Thoracic and Vascular beds under threat at Royal Victoria

The management of the Belfast Health and Social Care Trust continue unabated with their agenda of cuts to frontline services. The Socialist Party can exclusively reveal that Thoracic and Vascular wards 4A and 4B in the Royal Victoria Hospital are to be amalgamated with the loss of approximately half the beds.

These wards manage the care of patients with cancer, serious trauma and circulatory conditions. Staff report that, even before the amalgamation, patients are routinely being turned away on the day of planned operations due to lack of beds. The number of people waiting longer than 13 weeks for surgery in the Belfast Trust more than doubled in the last quarter of 2009. Clearly, slashing these beds further will mean even longer waits for essential surgery, putting patients and their families under huge stress and endangering lives.

Of course, staff are also directly effected. At least five nursing staff will be redeployed to other areas, effectively meaning the loss of five jobs. Support staff positions are also under threat. Workers are extremely worried about their futures, as they understand that these cuts are only the beginning of an avalanche to come.

This attack- just like the closure of Mid-Ulster and Whiteabbey A&E units and the threat to downgrade the Mater- is a direct result of the £813 million cuts in health the Assembly Executive has voted for in the past year.  It’s clear the Tory/LibDem coalition will be demanding even more cuts and they’ll get little resistance from the main local parties, who are all signed up to the agenda of making working-class people pay for the economic crisis. Trade union activists must immediately begin to campaign for a one-day public sector strike to begin a real fight-back to defend jobs and services.

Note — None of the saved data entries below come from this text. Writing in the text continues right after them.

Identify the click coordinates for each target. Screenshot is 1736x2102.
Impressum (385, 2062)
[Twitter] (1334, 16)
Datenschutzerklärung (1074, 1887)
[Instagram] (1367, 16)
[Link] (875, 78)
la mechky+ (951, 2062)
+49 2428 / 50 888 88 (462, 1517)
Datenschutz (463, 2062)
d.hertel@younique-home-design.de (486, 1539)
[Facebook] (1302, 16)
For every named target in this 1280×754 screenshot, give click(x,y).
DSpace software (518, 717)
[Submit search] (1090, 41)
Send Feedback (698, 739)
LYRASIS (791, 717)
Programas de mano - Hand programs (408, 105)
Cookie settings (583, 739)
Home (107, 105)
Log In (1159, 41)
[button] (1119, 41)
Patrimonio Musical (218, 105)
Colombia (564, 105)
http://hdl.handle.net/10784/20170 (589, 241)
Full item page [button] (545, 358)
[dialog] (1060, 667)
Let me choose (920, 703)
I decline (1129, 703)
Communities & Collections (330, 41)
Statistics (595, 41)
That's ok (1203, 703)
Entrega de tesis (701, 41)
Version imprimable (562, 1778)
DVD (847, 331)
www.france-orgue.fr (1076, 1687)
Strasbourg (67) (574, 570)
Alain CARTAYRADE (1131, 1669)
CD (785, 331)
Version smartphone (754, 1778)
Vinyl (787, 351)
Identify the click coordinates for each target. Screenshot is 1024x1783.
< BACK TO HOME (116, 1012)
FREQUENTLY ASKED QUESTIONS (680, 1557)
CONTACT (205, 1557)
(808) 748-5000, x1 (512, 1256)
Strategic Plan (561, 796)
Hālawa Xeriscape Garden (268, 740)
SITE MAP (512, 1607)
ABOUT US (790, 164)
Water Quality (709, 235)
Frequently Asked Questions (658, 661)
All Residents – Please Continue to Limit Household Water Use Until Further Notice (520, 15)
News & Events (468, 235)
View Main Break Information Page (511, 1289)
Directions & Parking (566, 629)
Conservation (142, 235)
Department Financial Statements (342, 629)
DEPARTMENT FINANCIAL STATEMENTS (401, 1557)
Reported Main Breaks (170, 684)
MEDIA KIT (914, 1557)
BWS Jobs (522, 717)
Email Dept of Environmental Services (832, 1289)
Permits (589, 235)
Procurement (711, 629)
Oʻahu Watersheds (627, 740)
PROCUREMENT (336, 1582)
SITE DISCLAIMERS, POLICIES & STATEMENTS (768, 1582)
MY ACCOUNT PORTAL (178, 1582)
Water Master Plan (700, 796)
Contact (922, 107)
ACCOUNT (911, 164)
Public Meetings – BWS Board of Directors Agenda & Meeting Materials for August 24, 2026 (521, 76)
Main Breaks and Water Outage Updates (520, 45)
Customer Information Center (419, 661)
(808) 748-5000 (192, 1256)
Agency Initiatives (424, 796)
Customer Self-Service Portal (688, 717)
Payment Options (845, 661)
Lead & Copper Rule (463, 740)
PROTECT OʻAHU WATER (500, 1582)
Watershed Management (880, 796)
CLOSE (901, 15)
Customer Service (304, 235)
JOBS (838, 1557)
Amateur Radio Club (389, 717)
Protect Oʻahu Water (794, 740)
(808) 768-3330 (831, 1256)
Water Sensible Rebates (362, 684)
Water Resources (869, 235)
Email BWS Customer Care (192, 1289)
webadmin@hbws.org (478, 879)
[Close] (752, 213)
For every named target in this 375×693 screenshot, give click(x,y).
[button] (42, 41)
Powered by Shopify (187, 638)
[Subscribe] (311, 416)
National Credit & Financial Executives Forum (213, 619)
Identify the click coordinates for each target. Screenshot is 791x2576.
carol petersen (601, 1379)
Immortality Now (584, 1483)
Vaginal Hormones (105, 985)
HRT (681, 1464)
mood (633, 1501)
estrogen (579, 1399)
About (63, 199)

This is clearly only the beginning as all the Assembly parties support cuts and privatisation of the public sector.  In particular Tom Hartley Sinn Fein Councillor who sits on the Belfast Trust Board has continually refused to oppose the cuts and privatisation in healthcare.  But he appears content to support his party in the Executive along with the other parties who are overseeing the attacks on public sector jobs and services.

The starting point is simple; we do not have to accept any cuts in jobs, pay, conditions or services. This crisis was created by the greed of the rich and the bankers, not by public sector workers and it is not their responsibility to pay for it! The trade union movement should move quickly into building a mass campaign in opposing all cuts in public services, pay, conditions and pensions up to and including industrial action. 

The Socialist Party have been at the forefront of exposing the lies of the Assembly parties and will continue to campaign on this issue in local communities and amongst workers.